Key Outcomes: The project team applied a covariance pattern model approach to growth mixture models. Covariance pattern models model the marginalcovariance of the repeated measures directly rather than splitting the covariance into between-person and within-person sources with random effects. In non-mixture contexts, this is computationally much simpler and typically preferred if the between-person covariance is not needed to answer the research questions. Similarly, for growth mixture models between-person covariance is rarely needed to address research questions.
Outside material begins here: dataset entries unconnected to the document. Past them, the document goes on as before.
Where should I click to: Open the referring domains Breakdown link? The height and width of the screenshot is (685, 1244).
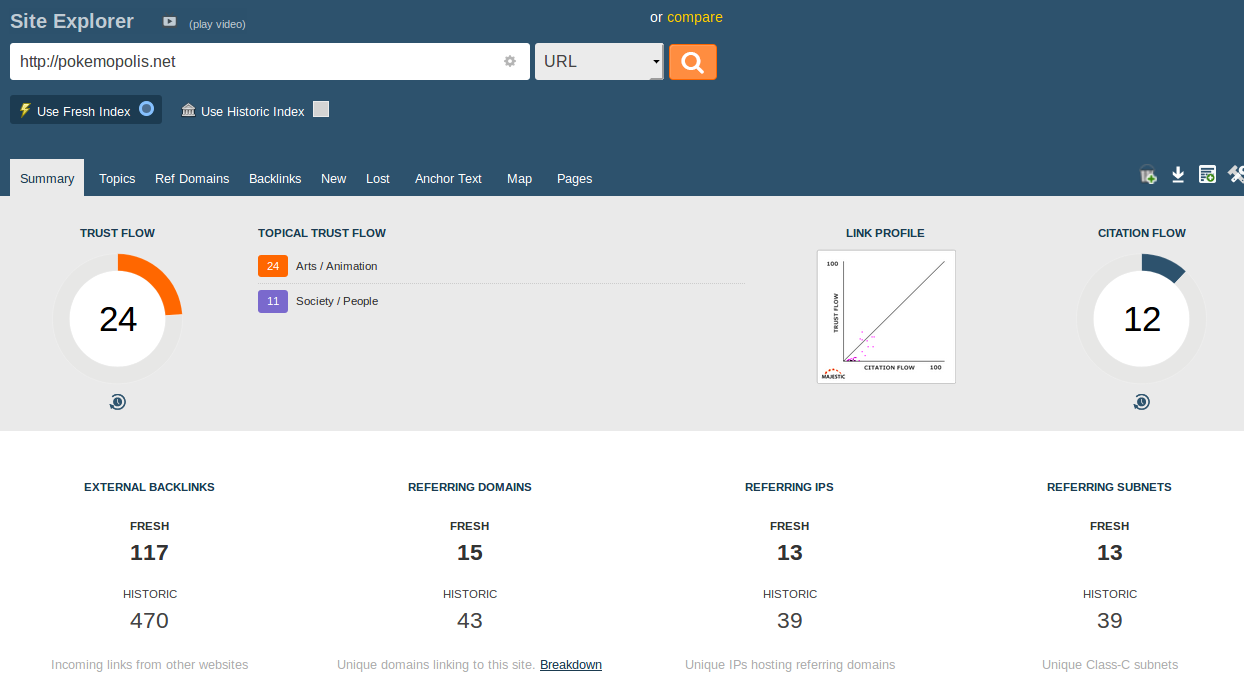[x=570, y=665]
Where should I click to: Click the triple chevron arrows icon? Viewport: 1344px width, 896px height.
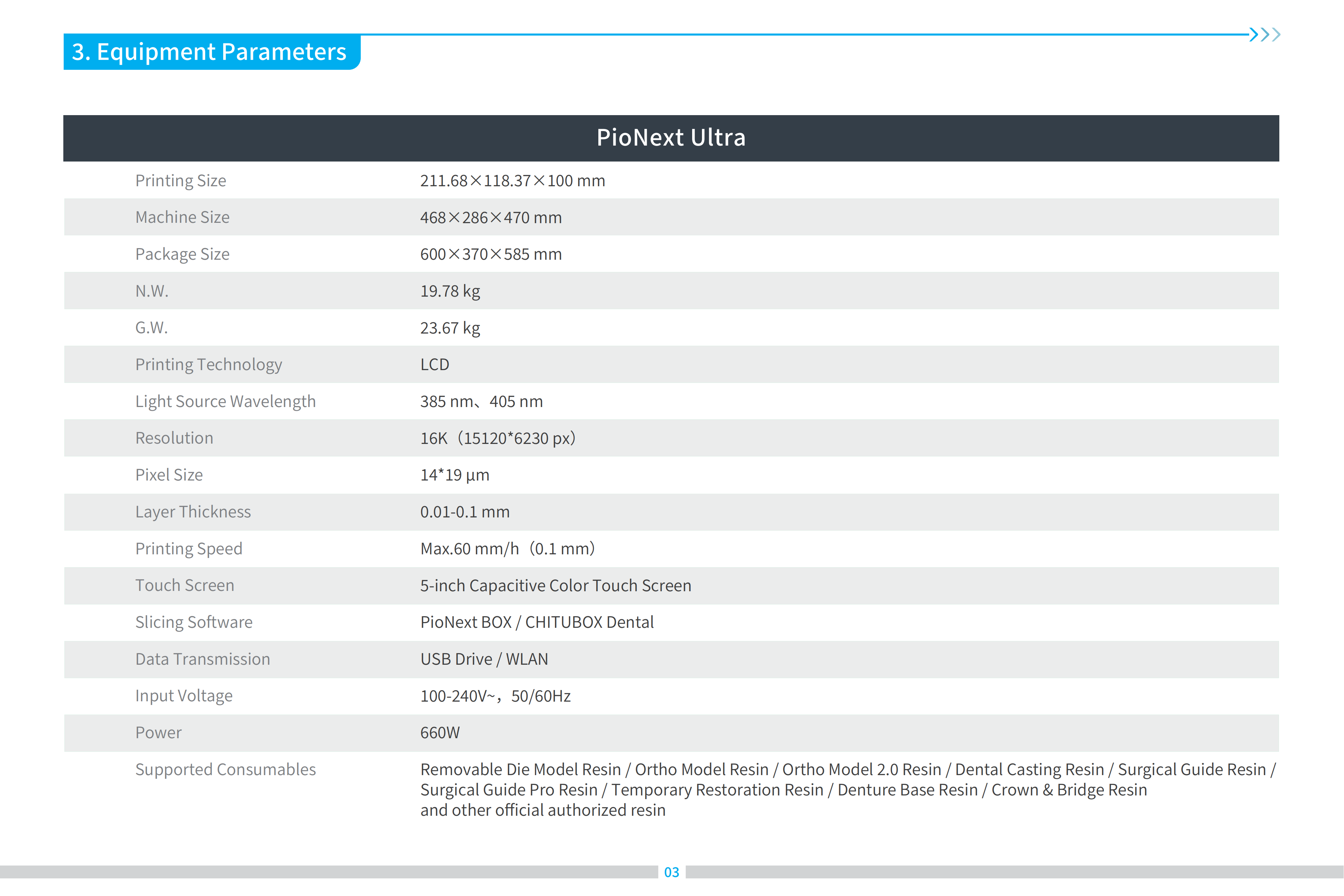click(x=1264, y=34)
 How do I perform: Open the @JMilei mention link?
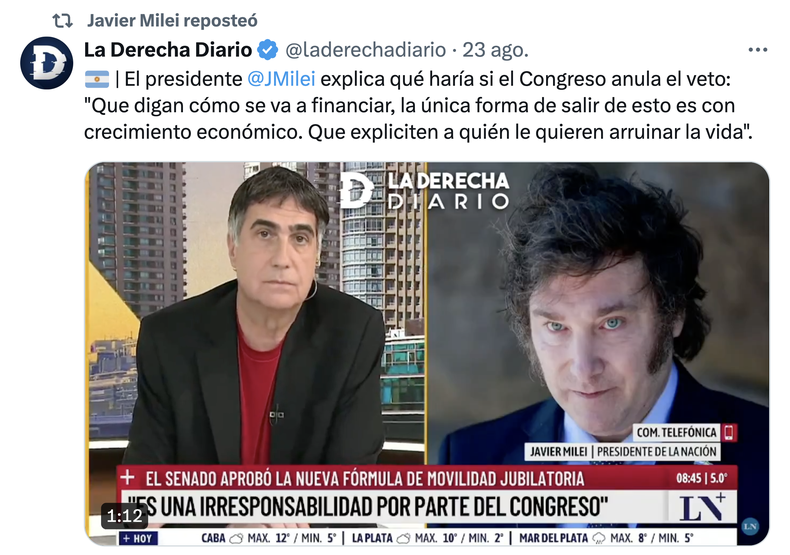coord(281,79)
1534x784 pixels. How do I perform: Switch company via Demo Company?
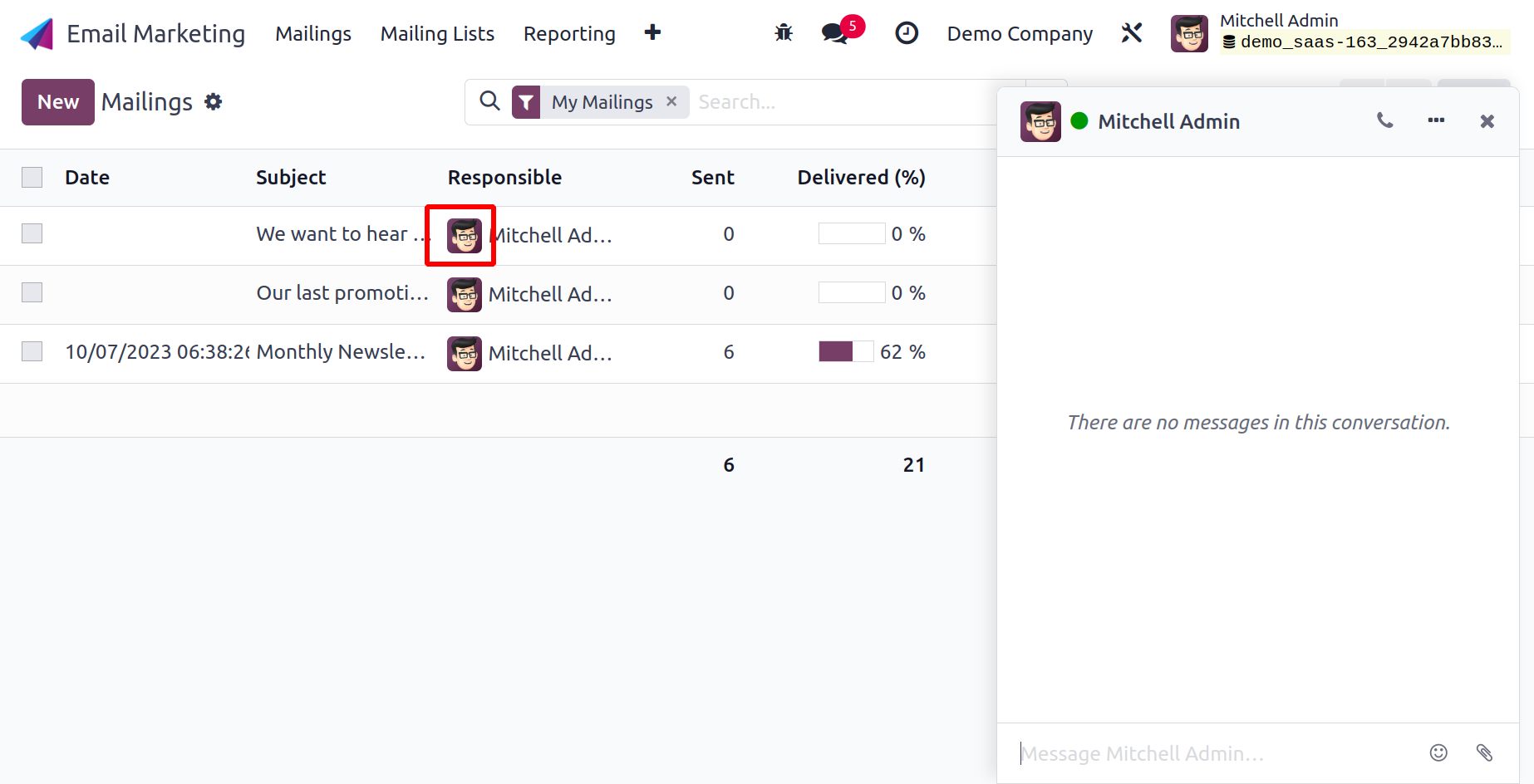click(x=1020, y=34)
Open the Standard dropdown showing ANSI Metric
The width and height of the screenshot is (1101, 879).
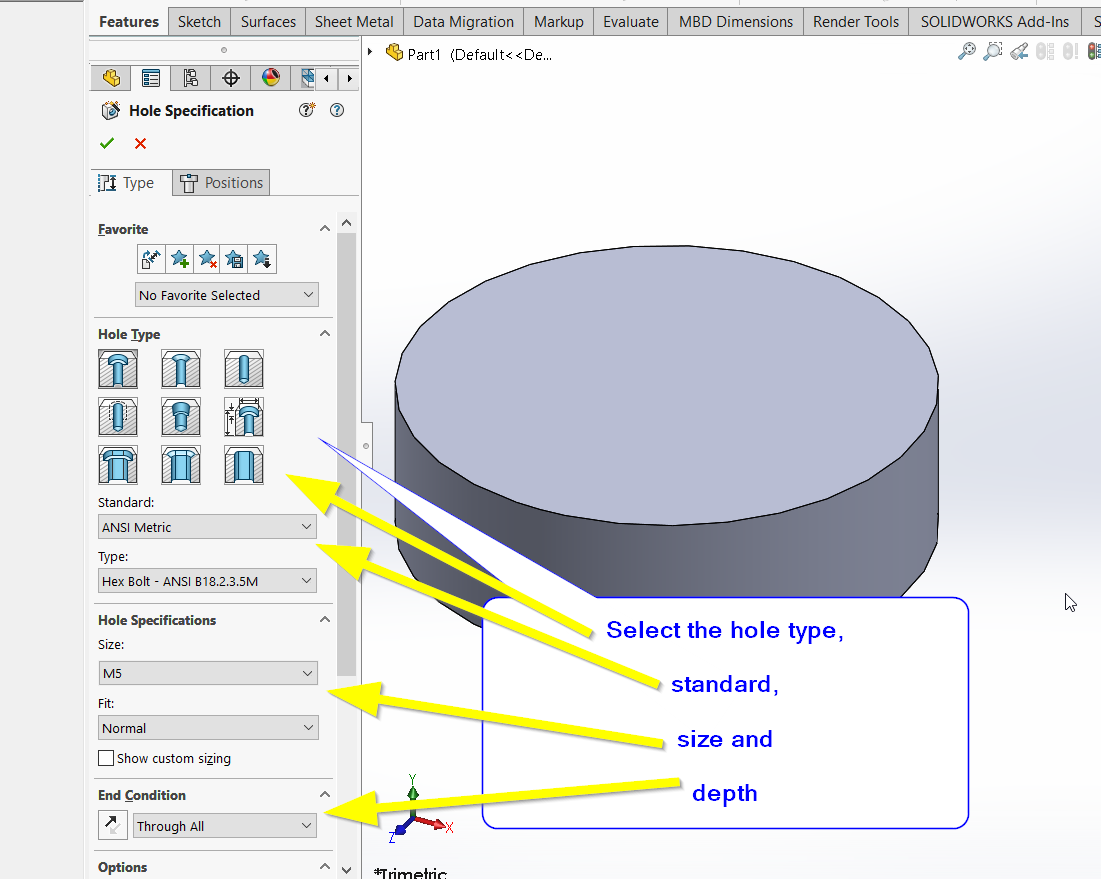(x=207, y=527)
• The project team proposed the hypothesis that random effects make growth mixture model estimation difficult and taking random effects out of growth mixture models should improve estimation and should not adversely affect the ability of a covariance pattern mixture model to answer relevant research questions. They performed a simulation which showed that the covariance pattern version of the model demonstrated much better convergence properties and, as a result, was better at identifying who belonged in which class and what the growth trajectories should be (McNeish & Harring, 2020).
• The project team addressed the disadvantage of the covariance pattern approach for growth mixture models that specifying a marginal covariance in covariance pattern models is difficult with many repeated measures because there are too many parameters. They showed that large covariance matrices can be represented as a factor analytic covariance matrix to reduce their dimensionality and the number of parameters needed to fill the matrix (McNeish & Bauer 2022).
• The project team carried out a simulation study to assess the class enumeration properties of covariance pattern mixture models relative to other methods. The simulation generated data from a growth mixture model and examined conditions that are common in empirical studies but that are known to be challenging to estimate with conventional methods. Different types of mixture models were fit to assess how well often each method would extract the correct number of classes in these conditions. The simulation showed that he covariance pattern model performed the best and (a) converged most often, (b) most often extracted the correct number of classes, and (c) best assigned observations to the correct class (McNeish, Harring, & Bauer 2022).
• The project team carried out a simulation study comparing how well four methods of growth mixture models dealt with missing data and found that the covariance pattern growth mixture model performed best across conditions as its convergence was unaffected by attrition whereas convergence with the other methods declined as a function of the attrition percentage (McNeish & Harring 2021).
• The project team originally proposed to develop a generalized estimating equation version of a growth mixture model. Between the time the proposal was submitted and the project period, other research groups had largely accomplished this work so the project team redirected its efforts to the use of a factor analytic covariance matrix described above.
• The project team took part in a series of empirical papers to demonstrate how covariance pattern growth mixture models conceptually work; can be fit, interpreted, and reported with real data; and successfully converge and provide interpretable results even where other approaches have failed because only a modest sample is available for analysis (McNeish et al. 2021; Pena et al. 2020; Perez et al. 2022).

Products and Publications

ERIC Citations: Find available citations in ERIC for this award here.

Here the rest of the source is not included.